■ Requirement ■
In the listing below, find the line holding "Cookie Policy (188, 2264)" and the line holding "Privacy Policy (188, 2195)". Write out those two lines and all lines between, exactly, and nothing more.

■ Data in this exercise ■
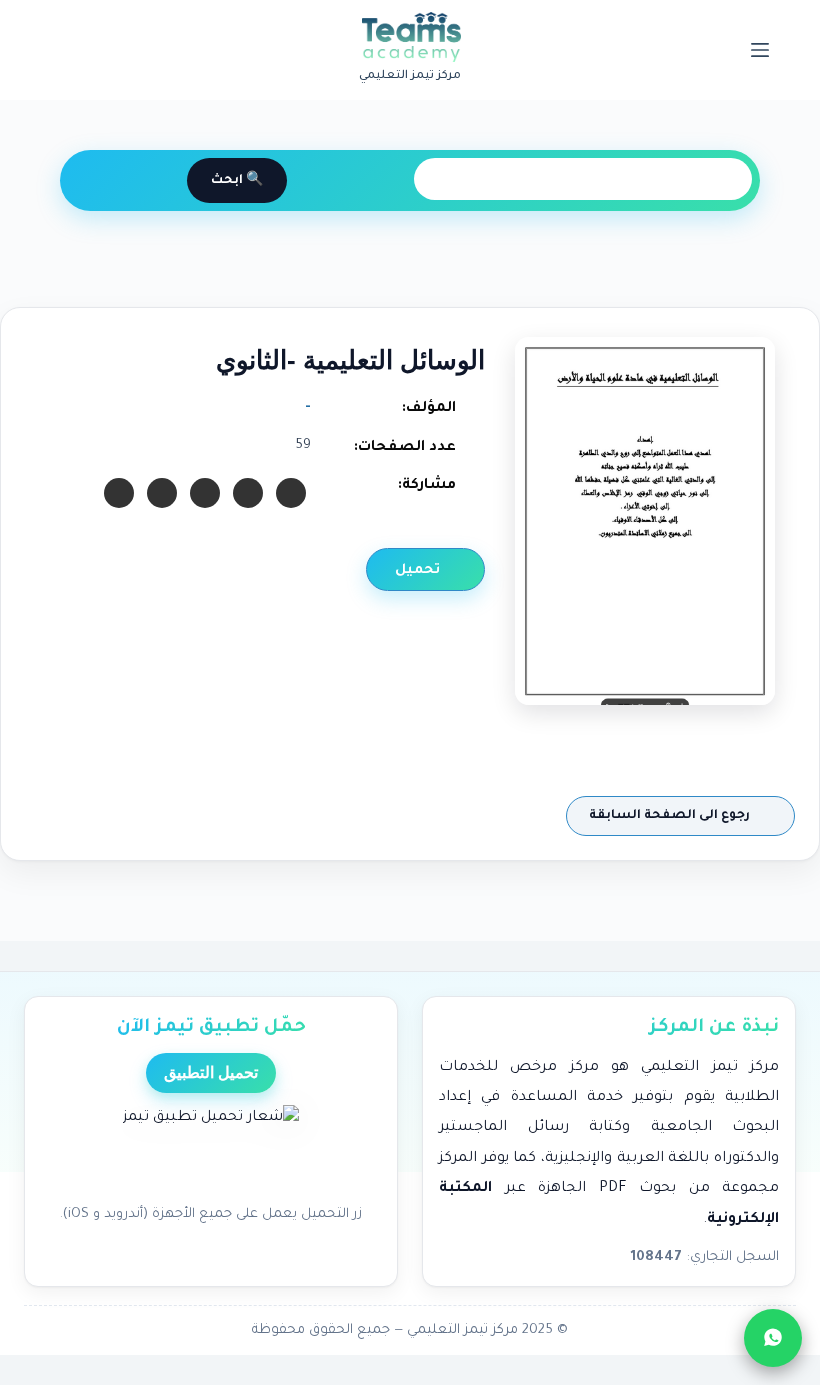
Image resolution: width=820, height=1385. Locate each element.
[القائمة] (760, 50)
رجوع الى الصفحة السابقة (671, 816)
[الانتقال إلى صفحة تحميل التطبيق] (211, 1149)
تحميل (419, 570)
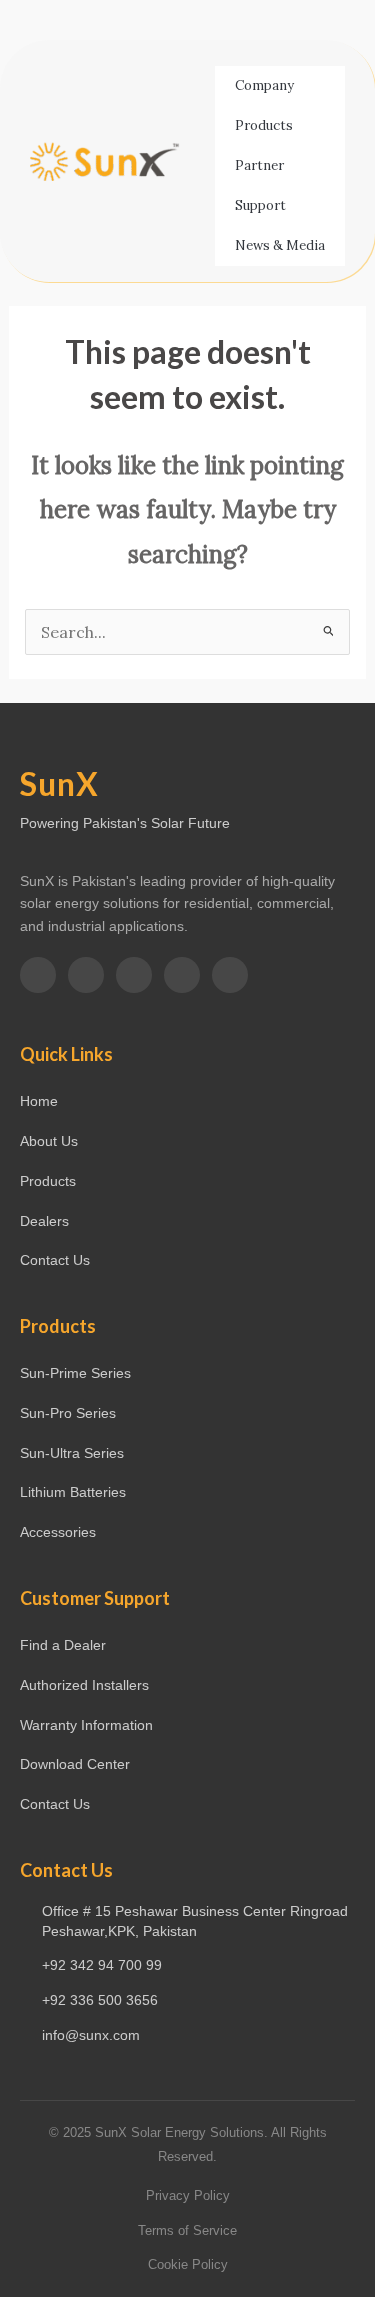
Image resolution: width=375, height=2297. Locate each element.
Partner (259, 165)
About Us (49, 1141)
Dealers (44, 1221)
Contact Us (55, 1260)
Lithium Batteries (73, 1492)
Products (264, 125)
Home (39, 1101)
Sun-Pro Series (68, 1413)
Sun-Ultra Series (72, 1453)
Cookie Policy (188, 2264)
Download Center (75, 1764)
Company (264, 85)
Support (260, 205)
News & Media (280, 245)
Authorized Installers (84, 1685)
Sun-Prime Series (75, 1373)
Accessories (58, 1532)
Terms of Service (187, 2230)
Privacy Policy (188, 2195)
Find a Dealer (63, 1645)
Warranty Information (86, 1725)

■ Task result ■
Cookie Policy (188, 2264)
Download Center (75, 1764)
Company (264, 85)
Support (260, 205)
News & Media (280, 245)
Authorized Installers (84, 1685)
Sun-Prime Series (75, 1373)
Accessories (58, 1532)
Terms of Service (187, 2230)
Privacy Policy (188, 2195)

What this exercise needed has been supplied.